I don't know enough details of the deal as I was a spectator like most of us, but if Michigan was going to do the buyout as you claim, why not get that in writing up front? Former coach's contract wasn't even finalized until MSU week his first year (which to me could not have helped his focus that week). Also, was Beilein breaking a newly signed contract only months after claiming to be a WVU man? Similarities, yes, but significant differences. And we all know that at Michigan, nothing is quite as big as football.

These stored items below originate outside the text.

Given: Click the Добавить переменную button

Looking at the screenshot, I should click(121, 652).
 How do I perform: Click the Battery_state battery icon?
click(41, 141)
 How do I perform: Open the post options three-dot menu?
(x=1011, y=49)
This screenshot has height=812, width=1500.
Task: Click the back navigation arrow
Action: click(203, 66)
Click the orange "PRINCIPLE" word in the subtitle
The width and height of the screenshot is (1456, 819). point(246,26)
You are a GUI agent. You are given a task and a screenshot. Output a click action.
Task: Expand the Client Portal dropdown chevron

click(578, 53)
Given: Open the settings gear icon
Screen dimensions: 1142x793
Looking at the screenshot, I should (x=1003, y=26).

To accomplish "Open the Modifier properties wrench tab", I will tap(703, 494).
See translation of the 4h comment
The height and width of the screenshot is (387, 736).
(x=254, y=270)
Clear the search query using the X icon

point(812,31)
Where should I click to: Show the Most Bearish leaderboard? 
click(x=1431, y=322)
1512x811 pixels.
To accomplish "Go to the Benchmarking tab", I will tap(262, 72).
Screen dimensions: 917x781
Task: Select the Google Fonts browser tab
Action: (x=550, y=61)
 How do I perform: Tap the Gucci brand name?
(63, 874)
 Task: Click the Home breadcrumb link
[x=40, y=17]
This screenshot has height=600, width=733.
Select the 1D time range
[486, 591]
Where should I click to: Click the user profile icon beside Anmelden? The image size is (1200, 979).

Thu, Nov 3, 2011 : 2:47 p.m.

Who really cares? Not me. story...


Thu, Nov 3, 2011 : 1:58 p.m.

I think this video clip is an example of why he didn't fit in with UM. His comments here strike me as self-righteous and slightly arrogant rather than introspective and humble. He comes across to me as that same coach who blames everybody else for his troubles but refuses to look in the mirror. In 2007-08, he BROKE a contract that he had just signed months earlier, and rather than paying his way out of the contract as stipulated, he decided to go to court, thus embarrassing his former university, his current university (at that time), all over a very simple legal concept. Why WVU finds the need to go to court over Big East contract now is not clear to me, but former coach's attitude toward this and bringing himself into it is just not becoming of a coach I'd want (and I understand he was sorta joking on this clip, but still).


Fri, Nov 4, 2011 : 2:53 p.m.

Self-righteous and arrogant? Lloyd Carr would approve.


Thu, Nov 3, 2011 : 6:01 p.m.

I sort of opened myself up here, huh!! But to play along: Please tell me any Michigan coach who is self-righteous and arrogant? ( Not talking about us superior alumni!! LOL)


Thu, Nov 3, 2011 : 4:11 p.m.

HaHAHa..............too funny. You are joking, right? Self-righteous and arrogant, he doesn't fit in at UM? If anything, that gives him a lifetime membership in the alumni association.

David Vande Bunte

Thu, Nov 3, 2011 : 1:27 p.m.

I am not really RichRod's biggest fan...but he definitely has a point. I can totally see why the situation would be amusing to him.


Thu, Nov 3, 2011 : 1:26 p.m.

Why not weekly stories about Gary Moeller and Lloyd Carr? Maybe alternate weeks and throw in an old Bo article every now and again. They would have as much relevance to the current University of Michigan football program as this article.